In 1980, ten years after his last unsuccessful bid for public office, Bush ran for president and was, yet again, outmaneuvered by someone to his right. Bush and Reagan personally disliked each other. Bush accurately described Reagan’s idea of cutting taxes, raising defense spending, and balancing the budget as “voodoo economics.” After he lost the primary and reporters hounded Bush about whether he would serve as vice president, Bush referenced William Tecumseh Sherman’s quote, “I will not accept if nominated and will not serve if elected.” He told reporters, “Take Sherman and cube it.”
Reagan badly wanted Gerald Ford to be his vice president, but Ford refused Reagan’s repeated appeals during the Republican National Convention.
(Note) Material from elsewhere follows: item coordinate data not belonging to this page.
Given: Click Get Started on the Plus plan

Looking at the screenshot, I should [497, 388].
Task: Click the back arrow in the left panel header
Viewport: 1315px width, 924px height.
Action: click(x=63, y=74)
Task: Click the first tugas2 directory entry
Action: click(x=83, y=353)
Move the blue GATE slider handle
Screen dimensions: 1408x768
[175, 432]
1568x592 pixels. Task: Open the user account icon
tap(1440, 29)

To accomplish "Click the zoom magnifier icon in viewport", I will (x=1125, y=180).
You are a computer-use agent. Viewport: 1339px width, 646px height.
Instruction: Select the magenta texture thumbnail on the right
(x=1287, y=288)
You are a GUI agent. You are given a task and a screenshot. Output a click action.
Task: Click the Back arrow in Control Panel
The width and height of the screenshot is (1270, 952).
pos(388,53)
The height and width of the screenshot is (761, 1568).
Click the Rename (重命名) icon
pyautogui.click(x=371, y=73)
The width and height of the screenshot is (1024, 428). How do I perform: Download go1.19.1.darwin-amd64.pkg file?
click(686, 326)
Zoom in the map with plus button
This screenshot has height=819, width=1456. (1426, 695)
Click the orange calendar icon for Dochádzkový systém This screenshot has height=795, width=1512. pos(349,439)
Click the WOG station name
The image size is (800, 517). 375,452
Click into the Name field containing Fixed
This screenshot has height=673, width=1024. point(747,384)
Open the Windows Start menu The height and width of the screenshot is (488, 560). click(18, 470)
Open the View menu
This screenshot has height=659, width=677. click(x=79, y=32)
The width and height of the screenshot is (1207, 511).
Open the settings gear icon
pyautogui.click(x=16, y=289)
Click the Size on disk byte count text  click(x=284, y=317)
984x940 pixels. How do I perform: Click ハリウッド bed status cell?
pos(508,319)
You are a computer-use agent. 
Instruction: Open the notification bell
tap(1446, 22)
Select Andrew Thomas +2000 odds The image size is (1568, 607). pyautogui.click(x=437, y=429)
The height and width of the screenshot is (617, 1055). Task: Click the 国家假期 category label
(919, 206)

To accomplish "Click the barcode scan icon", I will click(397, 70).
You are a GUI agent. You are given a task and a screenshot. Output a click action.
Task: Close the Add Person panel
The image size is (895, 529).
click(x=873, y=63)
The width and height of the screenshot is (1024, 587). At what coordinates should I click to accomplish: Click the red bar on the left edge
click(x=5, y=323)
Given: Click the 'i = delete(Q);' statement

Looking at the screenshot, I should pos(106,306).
Jules Witcover recalled in Politico what happened after Ford issued his final no and left Reagan’s convention suite.
Reagan wiped his brow, turned to an aide and, according to his friend Jim Baker, said, simply, “Now where the hell’s Bush?” As it happened, Bush was rather disconsolately watching television in his hotel suite, watching the Ford rumors mount. Bush’s phone rang, and Baker took the call, the voice asking for “Ambassador Bush.” Baker asked, “Who’s calling?” and was told: “Governor Reagan.” He handed over the phone. “The feeling on the part of most people in the room,” Baker later told me, “was that he was calling to tell George he had done the deal with Ford. George got on, and said: ‘Hello. Yes sir, how are you? Yes, sir.’ There was a long pause, and then Bush turned, grinning, and said: ‘Why, yes sir. I think you can say I support the platform, wholeheartedly!’” So much for “voodoo economics” and “Take Sherman and cube it.”
Bush as vice president appeared to scrupulously avoid asking too many probing questions, particularly surrounding the Iran-Contra scandal. This set him up nicely to run for president in 1988; after 24 years of failure and even more patronage, George Herbert Walker Bush finally won an election.
In his four years as president, Bush still lacked “the vision thing” and, for the most part, played the role of first-responder to major historical changes, such as the collapse of the Soviet Union and the reunification of Germany.
Ironically, he would lose office for being honest, or more accurately, for not continuing a dishonest policy. In the 1988 Republican convention, Bush was determined not to be be flanked from the right for the third time in his life, so he told his party: “My opponent won’t rule out raising taxes. But I will. And the Congress will push me to raise taxes, and I’ll say no, and they’ll push, and I’ll say no, and they’ll push again. And I’ll say to them: Read my lips. No new taxes.”
By 1990, Bush saw what Republicans, and perhaps the nation at large, refused to see: Reagan’s economics really were something akin to voodoo and were hurting the country’s economy. He compromised with Democrats and signed a budget deal that raised taxes. Bush, the consummate team player, finally broke ranks and was promptly ejected from office for it.